**What you should do**: The full listing needs to be output exactly.

━━━━━ Records for this task ━━━━━

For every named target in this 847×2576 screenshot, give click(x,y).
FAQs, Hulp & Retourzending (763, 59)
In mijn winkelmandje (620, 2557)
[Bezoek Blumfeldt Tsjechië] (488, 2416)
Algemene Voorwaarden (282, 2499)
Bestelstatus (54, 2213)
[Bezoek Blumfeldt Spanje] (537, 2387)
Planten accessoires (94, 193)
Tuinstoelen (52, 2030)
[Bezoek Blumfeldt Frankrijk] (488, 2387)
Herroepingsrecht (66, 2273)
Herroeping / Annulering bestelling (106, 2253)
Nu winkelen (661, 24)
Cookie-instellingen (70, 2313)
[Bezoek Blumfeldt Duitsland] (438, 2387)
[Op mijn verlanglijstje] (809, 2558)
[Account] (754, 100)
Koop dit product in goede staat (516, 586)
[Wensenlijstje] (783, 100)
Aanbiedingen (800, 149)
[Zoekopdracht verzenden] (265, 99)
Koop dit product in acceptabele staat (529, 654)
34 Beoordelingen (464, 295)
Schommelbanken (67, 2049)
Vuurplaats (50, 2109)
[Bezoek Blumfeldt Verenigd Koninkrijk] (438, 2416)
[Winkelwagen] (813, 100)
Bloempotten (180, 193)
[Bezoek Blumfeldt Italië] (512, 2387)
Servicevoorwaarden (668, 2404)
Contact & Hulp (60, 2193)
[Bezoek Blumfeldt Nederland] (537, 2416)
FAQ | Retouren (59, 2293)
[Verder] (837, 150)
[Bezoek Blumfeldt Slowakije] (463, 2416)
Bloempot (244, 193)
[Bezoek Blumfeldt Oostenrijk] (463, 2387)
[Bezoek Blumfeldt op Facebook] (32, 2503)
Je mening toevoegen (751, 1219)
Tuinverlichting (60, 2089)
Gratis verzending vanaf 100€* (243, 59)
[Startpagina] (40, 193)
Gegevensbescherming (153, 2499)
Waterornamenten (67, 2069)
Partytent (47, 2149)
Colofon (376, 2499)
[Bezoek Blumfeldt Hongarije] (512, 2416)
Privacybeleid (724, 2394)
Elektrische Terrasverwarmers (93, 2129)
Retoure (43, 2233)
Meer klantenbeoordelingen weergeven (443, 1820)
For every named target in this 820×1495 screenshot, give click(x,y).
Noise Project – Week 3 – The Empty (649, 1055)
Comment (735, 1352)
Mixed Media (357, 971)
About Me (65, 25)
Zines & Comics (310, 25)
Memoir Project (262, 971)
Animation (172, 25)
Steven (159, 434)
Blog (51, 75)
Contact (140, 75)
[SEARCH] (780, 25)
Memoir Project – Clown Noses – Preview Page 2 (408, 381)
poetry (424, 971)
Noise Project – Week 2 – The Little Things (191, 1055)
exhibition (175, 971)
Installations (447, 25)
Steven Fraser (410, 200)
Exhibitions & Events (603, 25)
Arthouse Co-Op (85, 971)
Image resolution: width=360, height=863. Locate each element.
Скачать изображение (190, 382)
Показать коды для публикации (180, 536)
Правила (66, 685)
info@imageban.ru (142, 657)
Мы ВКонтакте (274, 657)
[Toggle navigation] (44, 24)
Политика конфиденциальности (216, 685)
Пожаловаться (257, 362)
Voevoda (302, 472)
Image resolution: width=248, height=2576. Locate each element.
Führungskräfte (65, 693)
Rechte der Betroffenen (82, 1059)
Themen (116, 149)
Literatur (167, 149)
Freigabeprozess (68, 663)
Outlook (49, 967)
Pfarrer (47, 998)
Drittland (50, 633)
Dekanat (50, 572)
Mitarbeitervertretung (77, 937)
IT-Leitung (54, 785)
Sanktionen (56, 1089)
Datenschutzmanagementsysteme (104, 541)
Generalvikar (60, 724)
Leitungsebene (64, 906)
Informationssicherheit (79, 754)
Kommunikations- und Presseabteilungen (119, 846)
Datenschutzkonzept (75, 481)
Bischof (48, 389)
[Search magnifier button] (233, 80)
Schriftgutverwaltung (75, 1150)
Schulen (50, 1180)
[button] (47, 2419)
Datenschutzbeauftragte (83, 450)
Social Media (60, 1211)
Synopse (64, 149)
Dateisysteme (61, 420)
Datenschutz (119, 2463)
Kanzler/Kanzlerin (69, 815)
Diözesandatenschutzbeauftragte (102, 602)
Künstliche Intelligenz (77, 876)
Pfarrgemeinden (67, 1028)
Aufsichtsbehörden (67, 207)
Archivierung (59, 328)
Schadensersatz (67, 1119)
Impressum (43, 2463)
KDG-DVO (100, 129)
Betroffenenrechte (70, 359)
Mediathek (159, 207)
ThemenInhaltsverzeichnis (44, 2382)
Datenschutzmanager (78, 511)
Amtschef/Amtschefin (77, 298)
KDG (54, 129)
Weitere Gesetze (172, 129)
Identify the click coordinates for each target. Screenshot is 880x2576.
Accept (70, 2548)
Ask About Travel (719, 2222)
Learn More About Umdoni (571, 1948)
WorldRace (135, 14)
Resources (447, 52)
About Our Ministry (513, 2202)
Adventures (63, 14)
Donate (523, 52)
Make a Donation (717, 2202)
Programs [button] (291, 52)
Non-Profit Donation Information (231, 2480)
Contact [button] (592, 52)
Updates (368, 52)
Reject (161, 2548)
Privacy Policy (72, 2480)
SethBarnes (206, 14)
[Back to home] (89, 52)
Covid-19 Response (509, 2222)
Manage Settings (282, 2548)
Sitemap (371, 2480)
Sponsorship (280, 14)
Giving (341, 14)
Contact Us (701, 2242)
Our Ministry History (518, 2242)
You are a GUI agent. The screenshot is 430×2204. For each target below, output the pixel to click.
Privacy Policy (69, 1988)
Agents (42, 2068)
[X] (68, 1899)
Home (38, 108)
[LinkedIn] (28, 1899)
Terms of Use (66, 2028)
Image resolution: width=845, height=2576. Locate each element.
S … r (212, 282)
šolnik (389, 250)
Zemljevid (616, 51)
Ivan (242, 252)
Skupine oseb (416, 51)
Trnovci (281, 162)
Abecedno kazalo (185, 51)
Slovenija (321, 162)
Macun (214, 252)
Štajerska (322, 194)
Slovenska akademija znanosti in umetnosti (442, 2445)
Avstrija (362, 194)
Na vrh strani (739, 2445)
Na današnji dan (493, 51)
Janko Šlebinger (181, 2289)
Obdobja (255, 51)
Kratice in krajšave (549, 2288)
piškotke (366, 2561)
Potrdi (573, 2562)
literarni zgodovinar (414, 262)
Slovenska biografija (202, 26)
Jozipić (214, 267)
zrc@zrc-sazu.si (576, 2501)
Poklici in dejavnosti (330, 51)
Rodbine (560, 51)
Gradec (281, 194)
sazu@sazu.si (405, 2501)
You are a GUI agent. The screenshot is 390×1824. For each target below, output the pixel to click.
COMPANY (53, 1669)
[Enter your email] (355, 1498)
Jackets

━━━━━

**Response area**:
For every named target in this 847×2576 screenshot, give click(x,y).
FAQs, Hulp & Retourzending (763, 59)
In mijn winkelmandje (620, 2557)
[Bezoek Blumfeldt Tsjechië] (488, 2416)
Algemene Voorwaarden (282, 2499)
Bestelstatus (54, 2213)
[Bezoek Blumfeldt Spanje] (537, 2387)
Planten accessoires (94, 193)
Tuinstoelen (52, 2030)
[Bezoek Blumfeldt Frankrijk] (488, 2387)
Herroepingsrecht (66, 2273)
Herroeping / Annulering bestelling (106, 2253)
Nu winkelen (661, 24)
Cookie-instellingen (70, 2313)
[Bezoek Blumfeldt Duitsland] (438, 2387)
[Op mijn verlanglijstje] (809, 2558)
[Account] (754, 100)
Koop dit product in goede staat (516, 586)
[Wensenlijstje] (783, 100)
Aanbiedingen (800, 149)
[Zoekopdracht verzenden] (265, 99)
Koop dit product in acceptabele staat (529, 654)
34 Beoordelingen (464, 295)
Schommelbanken (67, 2049)
Vuurplaats (50, 2109)
[Bezoek Blumfeldt Verenigd Koninkrijk] (438, 2416)
[Winkelwagen] (813, 100)
Bloempotten (180, 193)
[Bezoek Blumfeldt Italië] (512, 2387)
Servicevoorwaarden (668, 2404)
Contact & Hulp (60, 2193)
[Bezoek Blumfeldt Nederland] (537, 2416)
FAQ | Retouren (59, 2293)
[Verder] (837, 150)
[Bezoek Blumfeldt Slowakije] (463, 2416)
Bloempot (244, 193)
[Bezoek Blumfeldt Oostenrijk] (463, 2387)
[Bezoek Blumfeldt op Facebook] (32, 2503)
Je mening toevoegen (751, 1219)
Tuinverlichting (60, 2089)
Gratis verzending vanaf 100€* (243, 59)
[Startpagina] (40, 193)
Gegevensbescherming (153, 2499)
Waterornamenten (67, 2069)
Partytent (47, 2149)
Colofon (376, 2499)
[Bezoek Blumfeldt Hongarije] (512, 2416)
Privacybeleid (724, 2394)
Elektrische Terrasverwarmers (93, 2129)
Retoure (43, 2233)
Meer klantenbeoordelingen weergeven (443, 1820)
For every named target in this 820×1495 screenshot, give click(x,y).
Noise Project – Week 3 – The Empty (649, 1055)
Comment (735, 1352)
Mixed Media (357, 971)
About Me (65, 25)
Zines & Comics (310, 25)
Memoir Project (262, 971)
Animation (172, 25)
Steven (159, 434)
Blog (51, 75)
Contact (140, 75)
[SEARCH] (780, 25)
Memoir Project – Clown Noses – Preview Page 2 (408, 381)
poetry (424, 971)
Noise Project – Week 2 – The Little Things (191, 1055)
exhibition (175, 971)
Installations (447, 25)
Steven Fraser (410, 200)
Exhibitions & Events (603, 25)
Arthouse Co-Op (85, 971)
Image resolution: width=360, height=863. Locate each element.
Скачать изображение (190, 382)
Показать коды для публикации (180, 536)
Правила (66, 685)
info@imageban.ru (142, 657)
Мы ВКонтакте (274, 657)
[Toggle navigation] (44, 24)
Политика конфиденциальности (216, 685)
Пожаловаться (257, 362)
Voevoda (302, 472)
Image resolution: width=248, height=2576. Locate each element.
Führungskräfte (65, 693)
Rechte der Betroffenen (82, 1059)
Themen (116, 149)
Literatur (167, 149)
Freigabeprozess (68, 663)
Outlook (49, 967)
Pfarrer (47, 998)
Drittland (50, 633)
Dekanat (50, 572)
Mitarbeitervertretung (77, 937)
IT-Leitung (54, 785)
Sanktionen (56, 1089)
Datenschutzmanagementsysteme (104, 541)
Generalvikar (60, 724)
Leitungsebene (64, 906)
Informationssicherheit (79, 754)
Kommunikations- und Presseabteilungen (119, 846)
Datenschutzkonzept (75, 481)
Bischof (48, 389)
[Search magnifier button] (233, 80)
Schriftgutverwaltung (75, 1150)
Schulen (50, 1180)
[button] (47, 2419)
Datenschutzbeauftragte (83, 450)
Social Media (60, 1211)
Synopse (64, 149)
Dateisysteme (61, 420)
Datenschutz (119, 2463)
Kanzler/Kanzlerin (69, 815)
Diözesandatenschutzbeauftragte (102, 602)
Künstliche Intelligenz (77, 876)
Pfarrgemeinden (67, 1028)
Aufsichtsbehörden (67, 207)
Archivierung (59, 328)
Schadensersatz (67, 1119)
Impressum (43, 2463)
KDG-DVO (100, 129)
Betroffenenrechte (70, 359)
Mediathek (159, 207)
ThemenInhaltsverzeichnis (44, 2382)
Datenschutzmanager (78, 511)
Amtschef/Amtschefin (77, 298)
KDG (54, 129)
Weitere Gesetze (172, 129)
Identify the click coordinates for each target. Screenshot is 880x2576.
Accept (70, 2548)
Ask About Travel (719, 2222)
Learn More About Umdoni (571, 1948)
WorldRace (135, 14)
Resources (447, 52)
About Our Ministry (513, 2202)
Adventures (63, 14)
Donate (523, 52)
Make a Donation (717, 2202)
Programs [button] (291, 52)
Non-Profit Donation Information (231, 2480)
Contact [button] (592, 52)
Updates (368, 52)
Reject (161, 2548)
Privacy Policy (72, 2480)
SethBarnes (206, 14)
[Back to home] (89, 52)
Covid-19 Response (509, 2222)
Manage Settings (282, 2548)
Sitemap (371, 2480)
Sponsorship (280, 14)
Giving (341, 14)
Contact Us (701, 2242)
Our Ministry History (518, 2242)
You are a GUI agent. The screenshot is 430×2204. For each target below, output the pixel to click.
Privacy Policy (69, 1988)
Agents (42, 2068)
[X] (68, 1899)
Home (38, 108)
[LinkedIn] (28, 1899)
Terms of Use (66, 2028)
Image resolution: width=845, height=2576. Locate each element.
S … r (212, 282)
šolnik (389, 250)
Zemljevid (616, 51)
Ivan (242, 252)
Skupine oseb (416, 51)
Trnovci (281, 162)
Abecedno kazalo (185, 51)
Slovenija (321, 162)
Macun (214, 252)
Štajerska (322, 194)
Slovenska akademija znanosti in umetnosti (442, 2445)
Avstrija (362, 194)
Na vrh strani (739, 2445)
Na današnji dan (493, 51)
Janko Šlebinger (181, 2289)
Obdobja (255, 51)
Kratice in krajšave (549, 2288)
piškotke (366, 2561)
Potrdi (573, 2562)
literarni zgodovinar (414, 262)
Slovenska biografija (202, 26)
Jozipić (214, 267)
zrc@zrc-sazu.si (576, 2501)
Poklici in dejavnosti (330, 51)
Rodbine (560, 51)
Gradec (281, 194)
sazu@sazu.si (405, 2501)
You are a GUI agent. The screenshot is 390×1824. For each target below, output the pixel to click.
COMPANY (53, 1669)
[Enter your email] (355, 1498)
Jackets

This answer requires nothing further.